Nicht selten ist es ein Gewinn, wenn etwas fehlt, schreibt dann auch Welt online sehr richtig über Interpol und fasst so auch meinem Gemütszustand an diesem Abend zusammen.
In der Dortmunder Mehrzweckhalle hören wir dann eine der wohl kompaktesten, rundesten und dichtesten Bands der Erdkugel. Bereits beim dritten Song „Narc“ ist auch der Sound ausgepegelt. Das hört sich nach üblichen Konzertgerede an, ist bei einer Band wie Interpol aber wirklich wichtig. Denn musikalisch funktioniert die Band aus New York, gerade wegen ihres kompakten, klagenden und oftmals überraschend kompakten Klangs.
Das gesamt Programm dürfte einen ewigen Interpol-Fan wohl ehr enttäuscht haben. Die New Yorker haben weitestgehend auf ihre sehr bekannten Hits verzichtet und auf eine dramaturgisch ausgelegtes Set gesetzt. Die mittlere Phase des Set von „Rest my Chemeistry“ bis zu der unglaublich schönen Nummer „Handy away“ im Mittelteil hat mir dann auch am besten gefallen.
Was die Band wirklich auszeichnet, ist die eindrucksvolle musikalische Präzision. Das Schlagzeug ist eine druckvolle, wuchtige und detailverliebte Maschine, Kesslers Gitarrensounds sind perfekt abgestimmt, der Bass wuchtet in den schönsten und tiefsten erdigen Grundtönen und Banks kühle, aber betont coole und unaufregender Gesang erinnert entfernt an Ermahnung, bittet aber körperlich zum Nachdenken, zum Leiden und zum zu hören.

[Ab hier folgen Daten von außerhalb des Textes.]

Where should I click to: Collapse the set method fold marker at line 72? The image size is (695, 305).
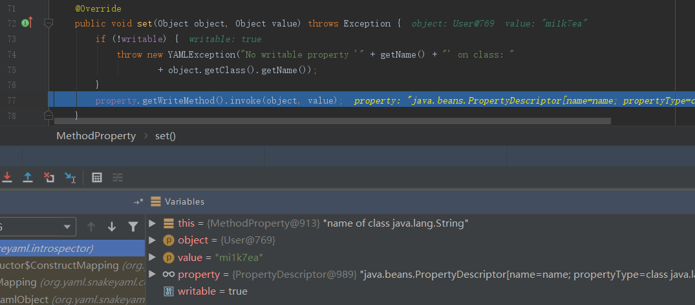point(48,23)
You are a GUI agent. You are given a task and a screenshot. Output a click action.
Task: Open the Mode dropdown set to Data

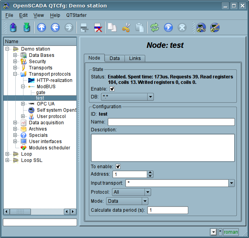pos(127,201)
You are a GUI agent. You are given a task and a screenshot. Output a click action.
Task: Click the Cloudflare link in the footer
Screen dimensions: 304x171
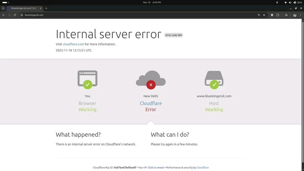tap(203, 167)
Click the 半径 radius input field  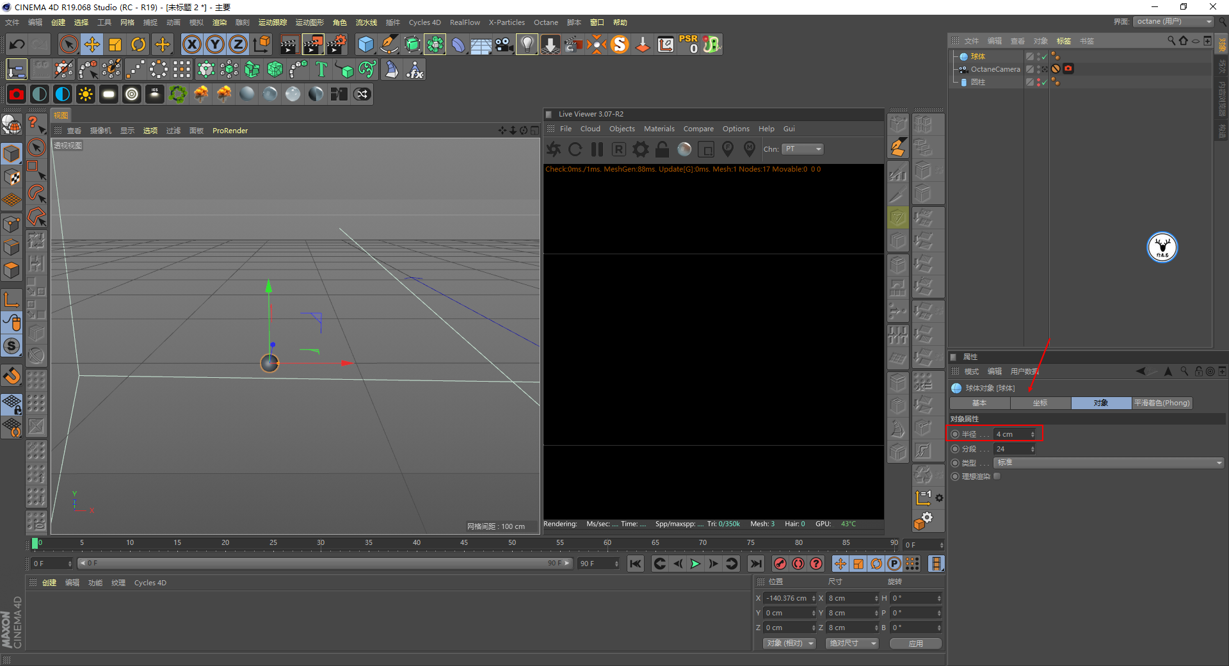click(x=1012, y=434)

Ein großartiger Kosmos, der ausschließlich in Nebelschwaden und gedämpften Licht stattfindet. Größtenteils sieht man nur die Konturen und Schattenrisse der Musiker, die sich ziemlich unaufgeregt und wenig selbstdarstellerisch aufführen, dafür aber bewusst einen ziemlich coolen visuellen Eindruck hinterlassen.
Und dann gibt es noch etwas was Interpol mehr beherrschen als andere Bands: sie können Spannung aufbauen. Nicht nur innerhalb des gesamten Konzertes, sondern auch zerstückelt in jedem einzelnen Song. Die Songstrukturen sind ungewöhnlich kompliziert und haben oftmals eine Tendenz zur offenen Form.
Mit jeder Sekunde nach dem Konzert von Interpol an diesem Montagabend komme ich zu der Überzeugung, dass das so was wie eine perfekte Performance war, mit dem Hinweis, dass Interpol wohl so etwas wie ein Vorbild ist. Ein Vorbild für alle derzeitigen Bands dieses Clusters. Interpol ist führend und wohlwollend ergebnisorientiert und extrem süchtig machend.
Wie schön ein Montagabend sein kann, zeigte mir dann auch die Rückfahrt nach Köln. Zutiefst bewegt und bestens gelaunt habe ich mir auf dem Rückweg die atemberaubende neue Interpol Platte in ganzer Schönheit angehört.
Im Geiste haben wir an diesem Abend unabhängige Musik, von unabhängigen Musikern gehört! Und das in der coolsten und reinsten Form.